Five Ways to Keep Moving at the Office

Woman stretching at her desk

Many of us are required to sit for 6 to 8 (or more) hours a day. With sedentary jobs, reasons to move naturally about the office are hard to come by. Most of us can't just get up and do 50 jumping jacks without some level of questioning from co-workers. Making excuses to get up and move can be uncomfortable. Yet, for anyone who has sat in a leather chair staring at a screen for more than 5 hours, knows that you will eventually need a break.

Where I work, I'm in an open office with a table of computers. I sit right next to 3 co-workers (my right my left and in front of me) and right across from two others. Privacy at work doesn't really exist. Therefore, my downward dog stretch or midair upper cuts would not go unnoticed without unwanted attention. I'm not sure that I can put on the persona of "funny carefree gal" at this job. If I were, I might be fine breaking the upstairs quiet for some heavy breathing and stretching or maybe pacing around the room. For now, I am like many others who feel a little trapped by the desk during a work day.

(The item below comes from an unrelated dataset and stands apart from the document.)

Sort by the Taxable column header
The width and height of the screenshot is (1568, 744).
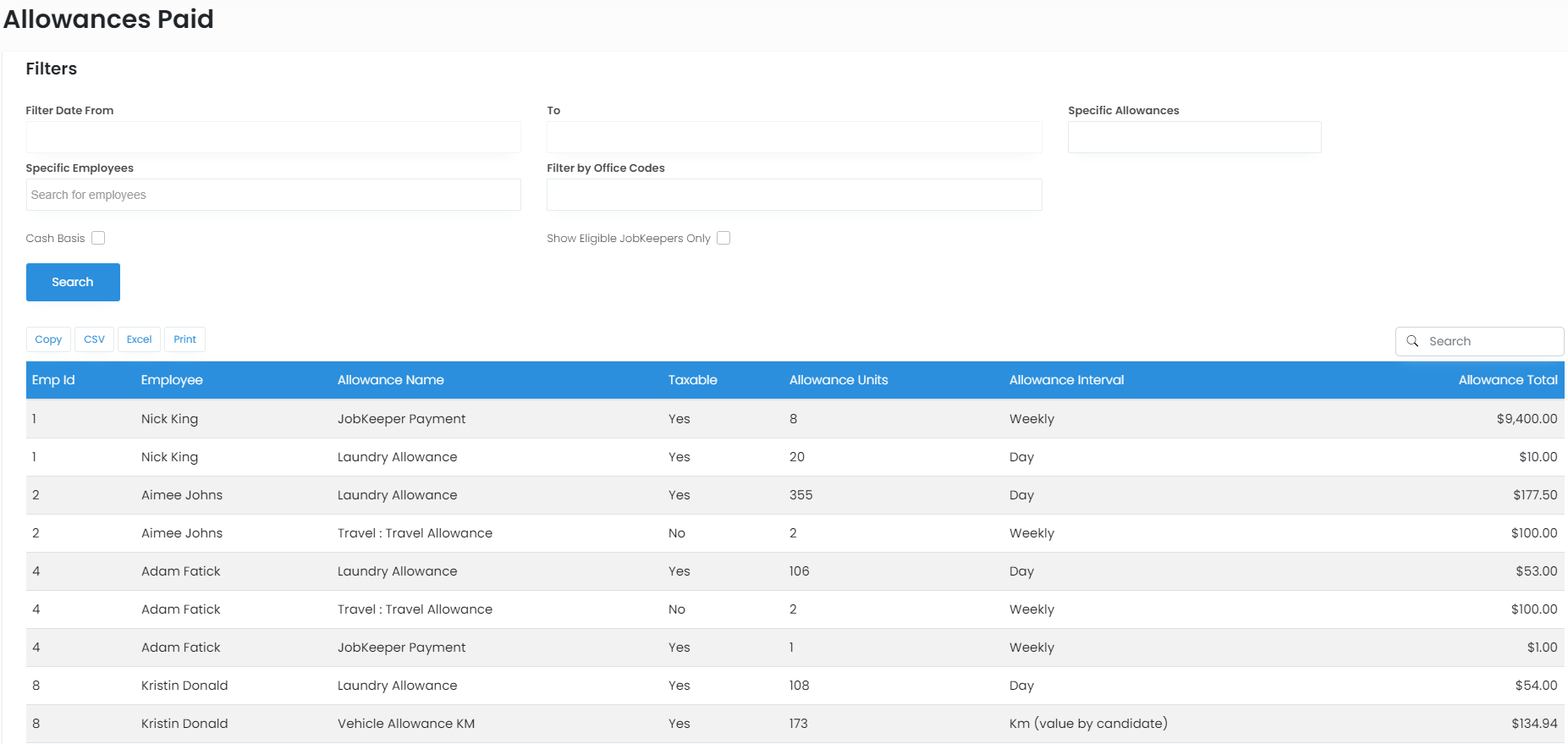692,380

However, I need to move. If I don't, I find that it disrupts my sleep at night. To combat this, a few of us at work take morning walk breaks, where we peruse the streets in the small town where we work.

It's good to give your body a break from constant sitting. As humans, we are not meant to sit for such long hours. This is why we have intermissions during concerts and plays. This is also why the seventh inning stretch was invented (well that, and because Americans often feel the urge to sing the national anthem at any large event). We have customary situations, during a church Mass or a wedding, etc., in which we are all allowed to stretch our legs.

By committing to a daily exercise routine, we can improve not only our overall health but our sleep quality, just by diversifying movement. In an article titled, "Move more, sleep more (and better)" it's stated that "exercise is an excellent remedy for sleep problems."

Unfortunately, even our efforts to work-out once a day may not be enough to negate the effects of being desk-bound. According to an article on NPR, "researchers are beginning to suspect that even if you engage in regular exercise daily, it may not be enough to counteract the effects of too much sitting during the rest of the day". Scary health risks such as heart disease, lowered metabolism, and unfavorable blood sugar levels are some of the reported consequences of stationary life style.

However, we do not have to submit to the sluggish pull of our desk jobs. There are ways in which we can move around the office without making a fool of ourselves. At the same time, changing the way we sleep and the way we live.

Here are five ways to keep moving (even at the office):

  1. Walk to a Desk or Office: Here is a perfect reason to move—no awkward excuses for doing stretches or calisthenics near your desk at random intervals. Rather than email chats or calling, walking across the room to a co-worker's office can give you a chance to move and stretch your legs.
  2. Move Every Hour: Set an alarm on your phone (a non-annoying or disruptive one) to remind you to stand up. Continue working from your desk while standing up if you need to. Many people can't type while standing for long, but this provides a nice way to break up the day with a bit of movement.
  3. Take a walk on your morning break or at lunch: It is possible to eat a little lunch while taking a light stroll.
  4. Take Frequent Water thus Consequential Bathroom breaks: If you fill up your water bottle half way each time, you will have more opportunities to stand up and fill it again. This will also make it possible to use the restroom habitually.
  5. Sit on an Exercise Ball in Place of Your Chair: You don't have to make this a permanent switch. Try using a bouncy exercise ball as a chair for few times a week. It requires different muscle usage, and it allows you to move around more, even on your bum.

If you are feeling particularly bold, then you might want to make an office meeting out of the matter. You could address the need for frequent, short movement breaks—ones in which everyone feels comfortable marching in place, wiggling around, and finding other ways to move. By discussing this with the whole office, you will feel more confident to try other movements. The support and understanding from the whole office will make it easier to commit to sitting less and moving more.